# [Task item]
All of the data that follows needs to be printed again, exactly as it reads.

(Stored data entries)
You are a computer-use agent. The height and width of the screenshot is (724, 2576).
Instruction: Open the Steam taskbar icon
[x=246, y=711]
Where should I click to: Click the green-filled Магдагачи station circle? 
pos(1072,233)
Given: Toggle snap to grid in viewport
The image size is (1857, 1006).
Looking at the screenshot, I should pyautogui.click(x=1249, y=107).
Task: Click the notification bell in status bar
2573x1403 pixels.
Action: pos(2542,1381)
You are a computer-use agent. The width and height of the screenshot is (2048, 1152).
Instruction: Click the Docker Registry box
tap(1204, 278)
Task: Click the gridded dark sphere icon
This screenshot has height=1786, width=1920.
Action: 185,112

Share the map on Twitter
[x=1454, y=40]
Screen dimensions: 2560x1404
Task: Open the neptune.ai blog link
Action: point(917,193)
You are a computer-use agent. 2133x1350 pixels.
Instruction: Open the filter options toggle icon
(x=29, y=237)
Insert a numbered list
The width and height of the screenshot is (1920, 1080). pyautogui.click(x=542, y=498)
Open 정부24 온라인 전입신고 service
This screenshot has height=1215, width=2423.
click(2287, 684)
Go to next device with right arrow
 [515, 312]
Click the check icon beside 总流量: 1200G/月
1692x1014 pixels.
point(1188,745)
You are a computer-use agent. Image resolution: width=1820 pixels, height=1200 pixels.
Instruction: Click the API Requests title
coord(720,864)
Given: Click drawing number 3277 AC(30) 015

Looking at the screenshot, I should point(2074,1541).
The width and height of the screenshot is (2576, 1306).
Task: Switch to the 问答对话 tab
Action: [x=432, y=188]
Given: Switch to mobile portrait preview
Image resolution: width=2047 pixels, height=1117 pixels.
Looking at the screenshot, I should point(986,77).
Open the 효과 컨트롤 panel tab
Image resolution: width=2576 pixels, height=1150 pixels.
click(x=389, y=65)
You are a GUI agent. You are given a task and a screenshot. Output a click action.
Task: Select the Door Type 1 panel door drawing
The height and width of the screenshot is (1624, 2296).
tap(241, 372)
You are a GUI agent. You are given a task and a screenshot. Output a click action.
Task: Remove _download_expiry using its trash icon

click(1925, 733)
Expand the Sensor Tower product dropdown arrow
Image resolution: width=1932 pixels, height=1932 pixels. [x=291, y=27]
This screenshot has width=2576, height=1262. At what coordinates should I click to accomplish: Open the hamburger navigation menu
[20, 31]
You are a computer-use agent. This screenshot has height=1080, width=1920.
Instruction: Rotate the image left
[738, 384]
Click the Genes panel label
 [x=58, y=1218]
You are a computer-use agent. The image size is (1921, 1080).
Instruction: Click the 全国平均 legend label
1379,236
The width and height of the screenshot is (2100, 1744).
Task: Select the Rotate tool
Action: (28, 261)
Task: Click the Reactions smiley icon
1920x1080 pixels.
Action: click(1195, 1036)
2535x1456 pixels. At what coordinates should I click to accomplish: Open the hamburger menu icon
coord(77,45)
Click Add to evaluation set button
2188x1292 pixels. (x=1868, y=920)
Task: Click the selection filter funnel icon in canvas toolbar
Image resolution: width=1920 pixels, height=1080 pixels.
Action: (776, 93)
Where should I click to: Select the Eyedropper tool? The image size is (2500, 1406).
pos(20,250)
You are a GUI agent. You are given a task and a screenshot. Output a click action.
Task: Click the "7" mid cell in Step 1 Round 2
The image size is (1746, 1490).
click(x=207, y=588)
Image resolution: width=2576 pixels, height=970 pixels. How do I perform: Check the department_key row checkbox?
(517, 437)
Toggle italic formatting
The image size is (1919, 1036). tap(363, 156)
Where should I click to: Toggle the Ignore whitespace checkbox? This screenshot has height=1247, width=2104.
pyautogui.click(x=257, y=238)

# [Expected answer]
You are a computer-use agent. The height and width of the screenshot is (724, 2576).
Instruction: Open the Steam taskbar icon
[x=246, y=711]
Where should I click to: Click the green-filled Магдагачи station circle? 
pos(1072,233)
Given: Toggle snap to grid in viewport
The image size is (1857, 1006).
Looking at the screenshot, I should pyautogui.click(x=1249, y=107).
Task: Click the notification bell in status bar
2573x1403 pixels.
Action: pos(2542,1381)
You are a computer-use agent. The width and height of the screenshot is (2048, 1152).
Instruction: Click the Docker Registry box
tap(1204, 278)
Task: Click the gridded dark sphere icon
This screenshot has height=1786, width=1920.
Action: 185,112

Share the map on Twitter
[x=1454, y=40]
Screen dimensions: 2560x1404
Task: Open the neptune.ai blog link
Action: point(917,193)
You are a computer-use agent. 2133x1350 pixels.
Instruction: Open the filter options toggle icon
(x=29, y=237)
Insert a numbered list
The width and height of the screenshot is (1920, 1080). pyautogui.click(x=542, y=498)
Open 정부24 온라인 전입신고 service
This screenshot has height=1215, width=2423.
click(2287, 684)
Go to next device with right arrow
 [515, 312]
Click the check icon beside 总流量: 1200G/月
1692x1014 pixels.
point(1188,745)
You are a computer-use agent. Image resolution: width=1820 pixels, height=1200 pixels.
Instruction: Click the API Requests title
coord(720,864)
Given: Click drawing number 3277 AC(30) 015

Looking at the screenshot, I should point(2074,1541).
The width and height of the screenshot is (2576, 1306).
Task: Switch to the 问答对话 tab
Action: [x=432, y=188]
Given: Switch to mobile portrait preview
Image resolution: width=2047 pixels, height=1117 pixels.
Looking at the screenshot, I should point(986,77).
Open the 효과 컨트롤 panel tab
Image resolution: width=2576 pixels, height=1150 pixels.
click(x=389, y=65)
You are a GUI agent. You are given a task and a screenshot. Output a click action.
Task: Select the Door Type 1 panel door drawing
The height and width of the screenshot is (1624, 2296).
tap(241, 372)
You are a GUI agent. You are given a task and a screenshot. Output a click action.
Task: Remove _download_expiry using its trash icon

click(1925, 733)
Expand the Sensor Tower product dropdown arrow
Image resolution: width=1932 pixels, height=1932 pixels. [x=291, y=27]
This screenshot has width=2576, height=1262. At what coordinates should I click to accomplish: Open the hamburger navigation menu
[20, 31]
You are a computer-use agent. This screenshot has height=1080, width=1920.
Instruction: Rotate the image left
[738, 384]
Click the Genes panel label
 [x=58, y=1218]
You are a computer-use agent. The image size is (1921, 1080).
Instruction: Click the 全国平均 legend label
1379,236
The width and height of the screenshot is (2100, 1744).
Task: Select the Rotate tool
Action: (28, 261)
Task: Click the Reactions smiley icon
1920x1080 pixels.
Action: click(1195, 1036)
2535x1456 pixels. At what coordinates should I click to accomplish: Open the hamburger menu icon
coord(77,45)
Click Add to evaluation set button
2188x1292 pixels. (x=1868, y=920)
Task: Click the selection filter funnel icon in canvas toolbar
Image resolution: width=1920 pixels, height=1080 pixels.
Action: (776, 93)
Where should I click to: Select the Eyedropper tool? The image size is (2500, 1406).
pos(20,250)
You are a GUI agent. You are given a task and a screenshot. Output a click action.
Task: Click the "7" mid cell in Step 1 Round 2
The image size is (1746, 1490).
click(x=207, y=588)
Image resolution: width=2576 pixels, height=970 pixels. How do I perform: Check the department_key row checkbox?
(517, 437)
Toggle italic formatting
The image size is (1919, 1036). tap(363, 156)
Where should I click to: Toggle the Ignore whitespace checkbox? This screenshot has height=1247, width=2104.
pyautogui.click(x=257, y=238)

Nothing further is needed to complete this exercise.